Mythe 4 : Contradictions et erreurs dans le Coran ?

Publié par convertistoislam - l'islam pour tous sur 6 Juillet 2026, 13:33pm

Mythe 4 : Contradictions et erreurs dans le Coran ?


 

بِسْمِ اللّهِ الرّحْمٰنِ الرّحِيمِ

Au nom d’Allah, le Tout Miséricordieux, le Très Miséricordieux

 

MYTHES & STÉRÉOTYPES SUR L’ISLAM

Dossier n° 4

 

Le Coran contient-il

des erreurs scientifiques ?

Les versets attaqués, un par un — sans concordisme, ni procès truqué

 

◆ ◆ ◆

 

convertistoislam.fr

 

I. Le mythe — et le double piège

La liste circule sur tous les forums : le Coran ferait coucher le soleil dans une source boueuse, ferait jaillir la semence « d’entre le dos et les côtes », parlerait de sept terres, planterait les montagnes comme des piquets, ferait courir le soleil vers son gîte — autant d’« erreurs scientifiques » qui prouveraient l’origine humaine du texte. Ce dossier prend ces versets un par un, dans leur texte exact, sans en esquiver aucun.

Mais il faut d’abord désamorcer un double piège. Le premier est celui du critique : juger un texte du VIIᵉ siècle, adressé à des hommes de tous les temps, comme s’il prétendait être un manuel d’astrophysique. Le second est celui de certains défenseurs — et il est tout aussi ruineux : le concordisme, qui veut lire dans chaque verset le Big Bang, la relativité ou l’embryologie moderne. Cette apologétique-là soumet la révélation, réputée immuable, à des théories humaines par nature provisoires : le jour où la théorie change, le « miracle » s’effondre et emporte la crédibilité du défenseur. Nous refusons les deux : ni procès truqué, ni miracle fabriqué.

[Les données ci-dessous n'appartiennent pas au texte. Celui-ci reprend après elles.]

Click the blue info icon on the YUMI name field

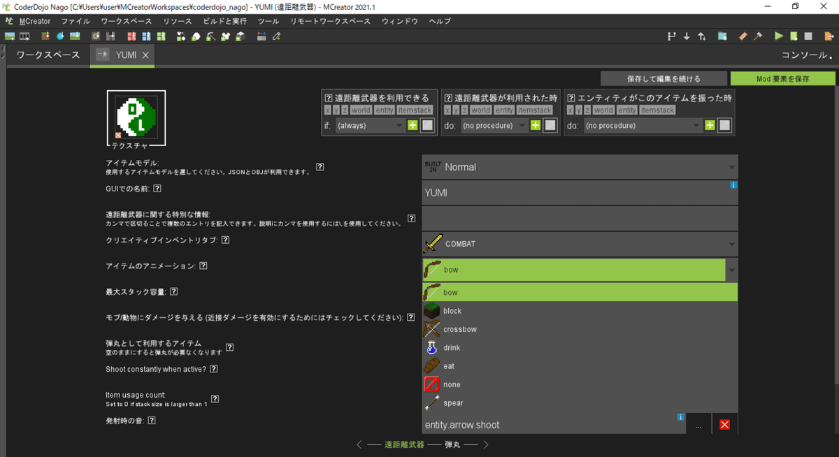click(x=733, y=185)

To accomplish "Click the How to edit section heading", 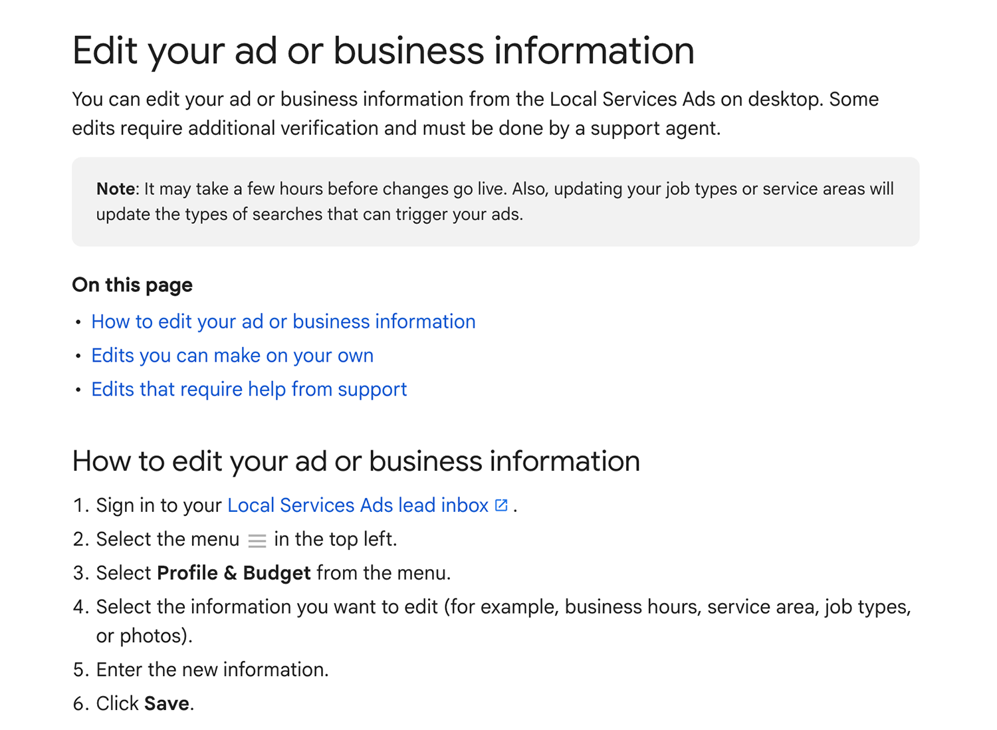I will 356,461.
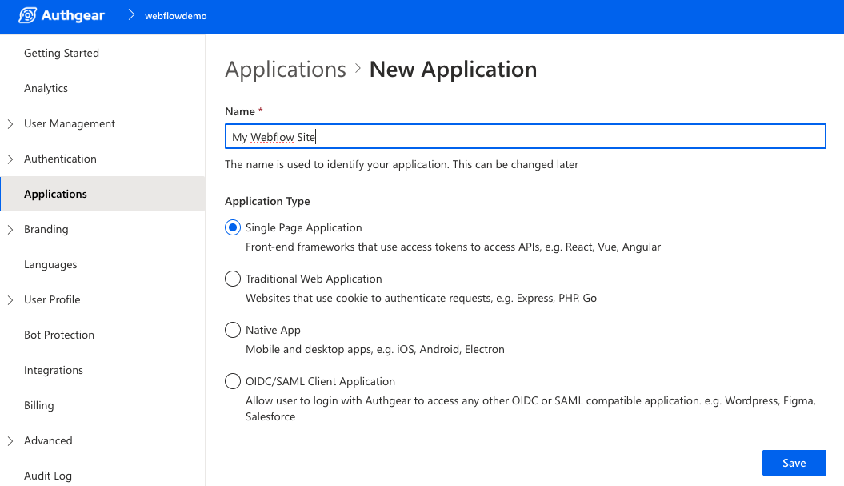This screenshot has width=844, height=486.
Task: Go to Analytics in sidebar
Action: (x=46, y=88)
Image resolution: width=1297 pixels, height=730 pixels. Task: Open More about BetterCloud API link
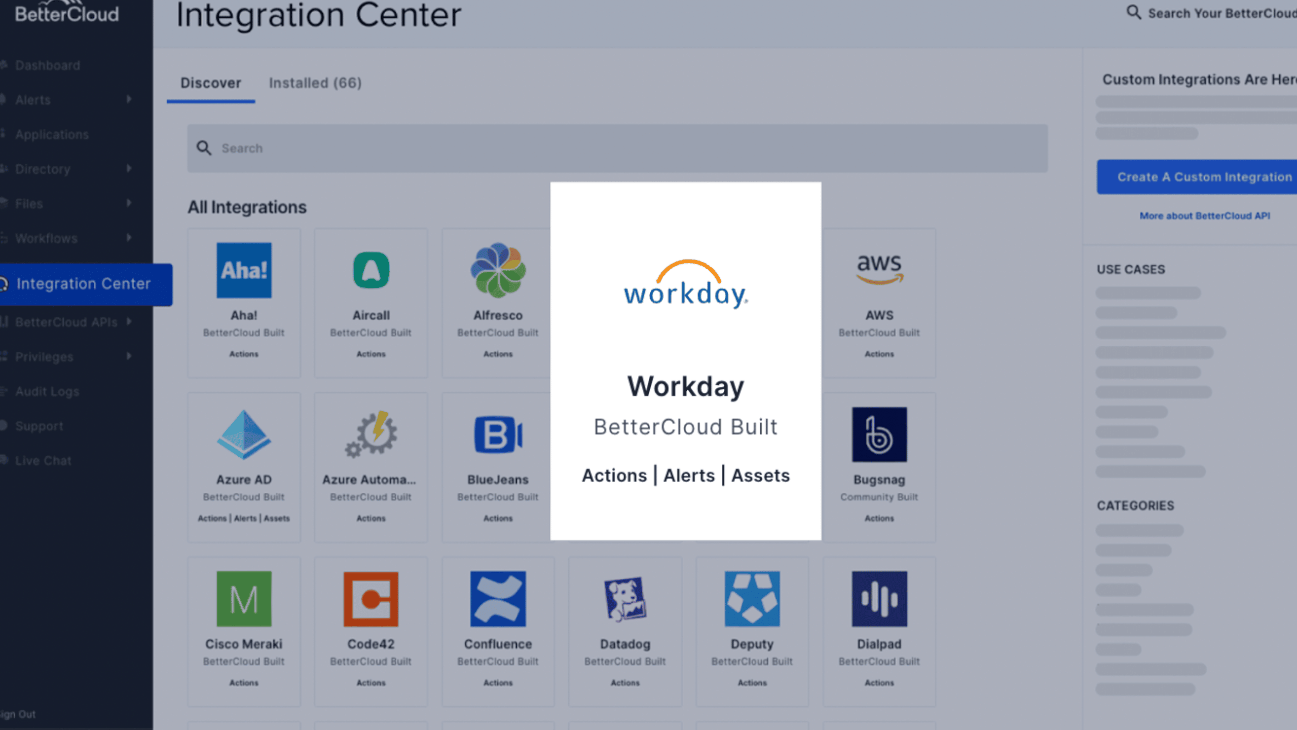coord(1204,216)
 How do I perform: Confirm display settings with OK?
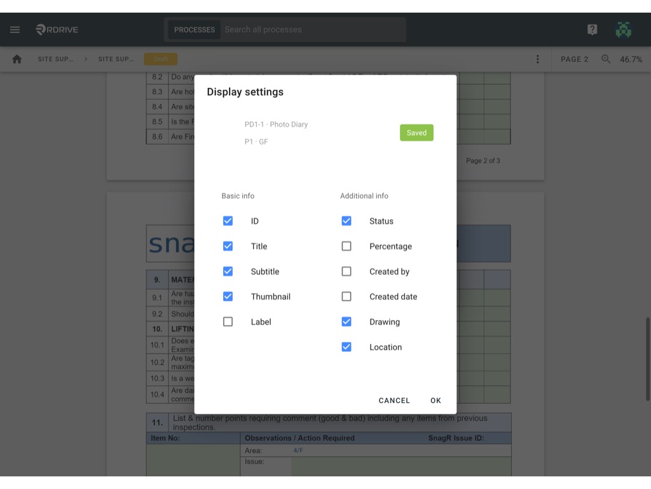tap(435, 400)
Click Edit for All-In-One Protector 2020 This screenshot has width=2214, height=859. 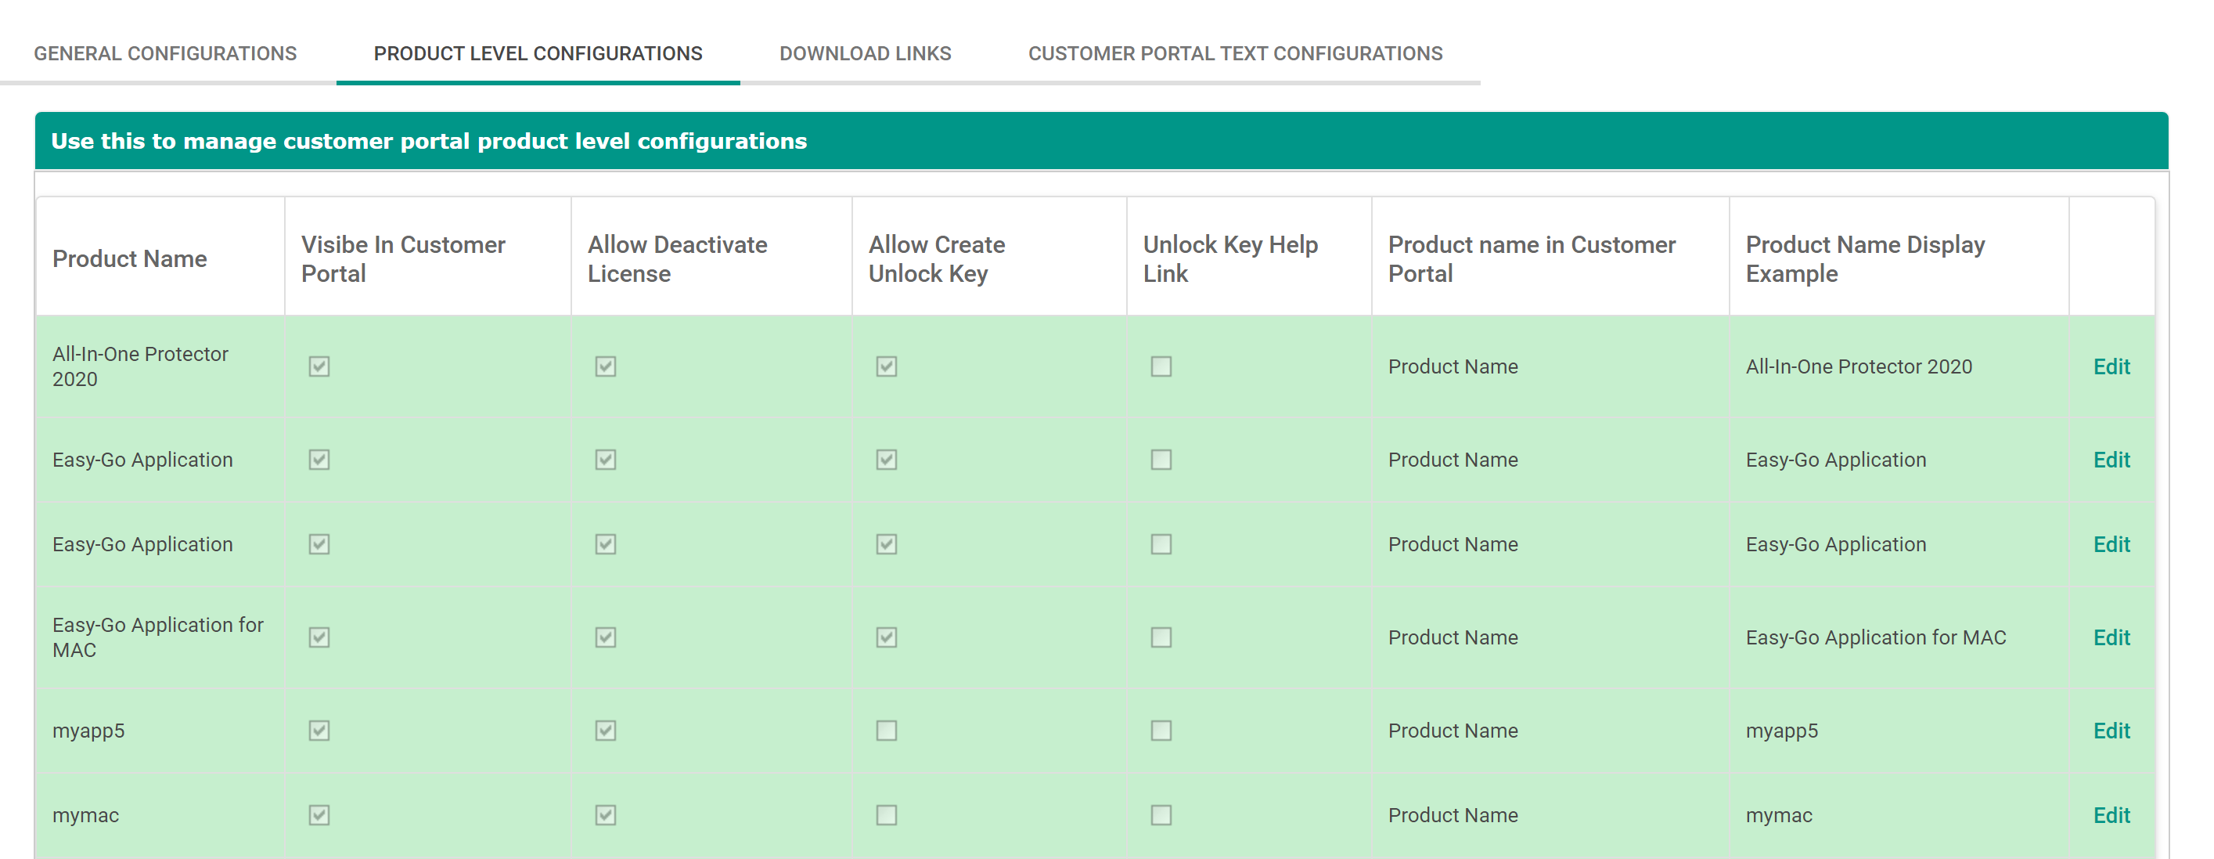coord(2111,367)
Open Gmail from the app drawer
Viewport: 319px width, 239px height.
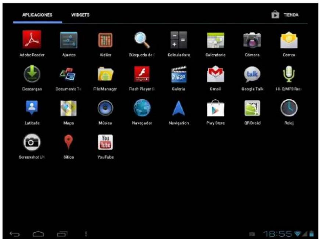(x=215, y=75)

II. La méthode : qu’est-ce qu’une erreur — et qu’est-ce qui n’en est pas ?

Le Coran se présente comme une guidance, non comme un traité de sciences naturelles. Quand il évoque le monde, c’est pour en faire des signes qui mènent au Créateur :

إِنَّ فِي خَلْقِ السَّمَاوَاتِ وَالْأَرْضِ وَاخْتِلَافِ اللَّيْلِ وَالنَّهَارِ لَآيَاتٍ لِأُولِي الْأَلْبَابِ

La création des cieux et de la terre, l’alternance du jour et de la nuit, sont autant de signes pour des hommes doués de raison.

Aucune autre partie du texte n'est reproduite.